Copy every line of the material below word for word, adding nothing and leaving nothing out.

[Begin Data to use]

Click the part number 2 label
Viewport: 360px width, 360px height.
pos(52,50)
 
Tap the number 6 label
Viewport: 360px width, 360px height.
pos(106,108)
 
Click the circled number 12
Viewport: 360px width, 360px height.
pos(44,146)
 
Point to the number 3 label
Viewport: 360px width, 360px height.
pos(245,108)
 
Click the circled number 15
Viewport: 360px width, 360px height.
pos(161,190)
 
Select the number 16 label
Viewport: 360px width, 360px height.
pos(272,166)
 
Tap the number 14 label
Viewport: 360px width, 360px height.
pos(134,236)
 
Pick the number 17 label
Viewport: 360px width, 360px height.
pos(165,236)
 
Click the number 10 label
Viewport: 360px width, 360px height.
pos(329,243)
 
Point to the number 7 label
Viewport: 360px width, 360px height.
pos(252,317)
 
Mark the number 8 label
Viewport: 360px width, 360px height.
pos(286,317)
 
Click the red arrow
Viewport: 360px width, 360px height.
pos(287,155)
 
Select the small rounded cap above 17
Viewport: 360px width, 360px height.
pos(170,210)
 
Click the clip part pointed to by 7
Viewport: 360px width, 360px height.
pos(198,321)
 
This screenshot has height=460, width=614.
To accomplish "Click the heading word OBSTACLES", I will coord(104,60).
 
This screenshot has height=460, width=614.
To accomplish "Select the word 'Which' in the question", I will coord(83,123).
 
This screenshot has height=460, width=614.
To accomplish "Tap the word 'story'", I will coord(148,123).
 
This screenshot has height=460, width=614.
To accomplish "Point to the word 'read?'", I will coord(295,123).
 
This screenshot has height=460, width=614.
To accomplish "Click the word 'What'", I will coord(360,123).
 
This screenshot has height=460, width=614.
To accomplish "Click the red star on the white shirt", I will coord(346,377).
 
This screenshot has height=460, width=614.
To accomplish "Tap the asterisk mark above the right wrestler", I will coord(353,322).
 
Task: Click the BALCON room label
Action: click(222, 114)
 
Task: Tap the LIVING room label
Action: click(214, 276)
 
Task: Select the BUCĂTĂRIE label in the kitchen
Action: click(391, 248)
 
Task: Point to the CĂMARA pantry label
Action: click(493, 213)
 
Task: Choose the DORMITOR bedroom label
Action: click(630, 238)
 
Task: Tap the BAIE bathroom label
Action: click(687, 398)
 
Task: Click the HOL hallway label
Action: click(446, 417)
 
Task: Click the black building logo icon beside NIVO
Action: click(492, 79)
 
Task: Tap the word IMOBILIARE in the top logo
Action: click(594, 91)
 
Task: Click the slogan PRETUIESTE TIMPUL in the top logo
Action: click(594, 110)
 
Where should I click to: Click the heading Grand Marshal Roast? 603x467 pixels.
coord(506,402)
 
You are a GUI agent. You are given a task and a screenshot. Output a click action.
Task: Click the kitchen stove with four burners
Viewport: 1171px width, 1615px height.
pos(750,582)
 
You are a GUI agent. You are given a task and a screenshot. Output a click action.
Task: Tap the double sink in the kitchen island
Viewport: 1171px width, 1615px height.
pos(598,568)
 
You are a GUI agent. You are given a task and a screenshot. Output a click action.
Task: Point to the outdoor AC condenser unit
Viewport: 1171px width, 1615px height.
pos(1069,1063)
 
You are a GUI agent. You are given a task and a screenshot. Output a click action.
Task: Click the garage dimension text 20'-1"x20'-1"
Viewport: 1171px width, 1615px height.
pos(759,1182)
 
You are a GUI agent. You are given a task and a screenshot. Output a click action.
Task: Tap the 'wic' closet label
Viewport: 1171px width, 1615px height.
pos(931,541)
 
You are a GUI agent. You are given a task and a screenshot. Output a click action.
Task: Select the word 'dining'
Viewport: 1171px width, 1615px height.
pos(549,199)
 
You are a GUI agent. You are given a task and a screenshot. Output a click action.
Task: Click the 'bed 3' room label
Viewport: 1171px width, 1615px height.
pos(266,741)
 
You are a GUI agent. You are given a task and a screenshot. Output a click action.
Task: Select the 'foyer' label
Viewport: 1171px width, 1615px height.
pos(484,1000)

[End Data to use]

- **Answer for this exercise**:
Click the part number 2 label
Viewport: 360px width, 360px height.
pos(52,50)
 
Tap the number 6 label
Viewport: 360px width, 360px height.
pos(106,108)
 
Click the circled number 12
Viewport: 360px width, 360px height.
pos(44,146)
 
Point to the number 3 label
Viewport: 360px width, 360px height.
pos(245,108)
 
Click the circled number 15
Viewport: 360px width, 360px height.
pos(161,190)
 
Select the number 16 label
Viewport: 360px width, 360px height.
pos(272,166)
 
Tap the number 14 label
Viewport: 360px width, 360px height.
pos(134,236)
 
Pick the number 17 label
Viewport: 360px width, 360px height.
pos(165,236)
 
Click the number 10 label
Viewport: 360px width, 360px height.
pos(329,243)
 
Point to the number 7 label
Viewport: 360px width, 360px height.
pos(252,317)
 
Mark the number 8 label
Viewport: 360px width, 360px height.
pos(286,317)
 
Click the red arrow
Viewport: 360px width, 360px height.
pos(287,155)
 
Select the small rounded cap above 17
Viewport: 360px width, 360px height.
pos(170,210)
 
Click the clip part pointed to by 7
Viewport: 360px width, 360px height.
pos(198,321)
 
This screenshot has height=460, width=614.
To accomplish "Click the heading word OBSTACLES", I will coord(104,60).
 
This screenshot has height=460, width=614.
To accomplish "Select the word 'Which' in the question", I will coord(83,123).
 
This screenshot has height=460, width=614.
To accomplish "Tap the word 'story'", I will coord(148,123).
 
This screenshot has height=460, width=614.
To accomplish "Point to the word 'read?'", I will coord(295,123).
 
This screenshot has height=460, width=614.
To accomplish "Click the word 'What'", I will coord(360,123).
 
This screenshot has height=460, width=614.
To accomplish "Click the red star on the white shirt", I will coord(346,377).
 
This screenshot has height=460, width=614.
To accomplish "Tap the asterisk mark above the right wrestler", I will coord(353,322).
 
Task: Click the BALCON room label
Action: click(222, 114)
 
Task: Tap the LIVING room label
Action: click(214, 276)
 
Task: Select the BUCĂTĂRIE label in the kitchen
Action: click(391, 248)
 
Task: Point to the CĂMARA pantry label
Action: click(493, 213)
 
Task: Choose the DORMITOR bedroom label
Action: click(630, 238)
 
Task: Tap the BAIE bathroom label
Action: click(687, 398)
 
Task: Click the HOL hallway label
Action: click(446, 417)
 
Task: Click the black building logo icon beside NIVO
Action: click(492, 79)
 
Task: Tap the word IMOBILIARE in the top logo
Action: click(594, 91)
 
Task: Click the slogan PRETUIESTE TIMPUL in the top logo
Action: click(594, 110)
 
Where should I click to: Click the heading Grand Marshal Roast? 603x467 pixels.
coord(506,402)
 
You are a GUI agent. You are given a task and a screenshot. Output a click action.
Task: Click the kitchen stove with four burners
Viewport: 1171px width, 1615px height.
pos(750,582)
 
You are a GUI agent. You are given a task and a screenshot. Output a click action.
Task: Tap the double sink in the kitchen island
Viewport: 1171px width, 1615px height.
pos(598,568)
 
You are a GUI agent. You are given a task and a screenshot. Output a click action.
Task: Point to the outdoor AC condenser unit
Viewport: 1171px width, 1615px height.
pos(1069,1063)
 
You are a GUI agent. You are given a task and a screenshot. Output a click action.
Task: Click the garage dimension text 20'-1"x20'-1"
Viewport: 1171px width, 1615px height.
pos(759,1182)
 
You are a GUI agent. You are given a task and a screenshot. Output a click action.
Task: Tap the 'wic' closet label
Viewport: 1171px width, 1615px height.
pos(931,541)
 
You are a GUI agent. You are given a task and a screenshot. Output a click action.
Task: Select the word 'dining'
Viewport: 1171px width, 1615px height.
pos(549,199)
 
You are a GUI agent. You are given a task and a screenshot. Output a click action.
Task: Click the 'bed 3' room label
Viewport: 1171px width, 1615px height.
pos(266,741)
 
You are a GUI agent. You are given a task and a screenshot. Output a click action.
Task: Select the 'foyer' label
Viewport: 1171px width, 1615px height.
pos(484,1000)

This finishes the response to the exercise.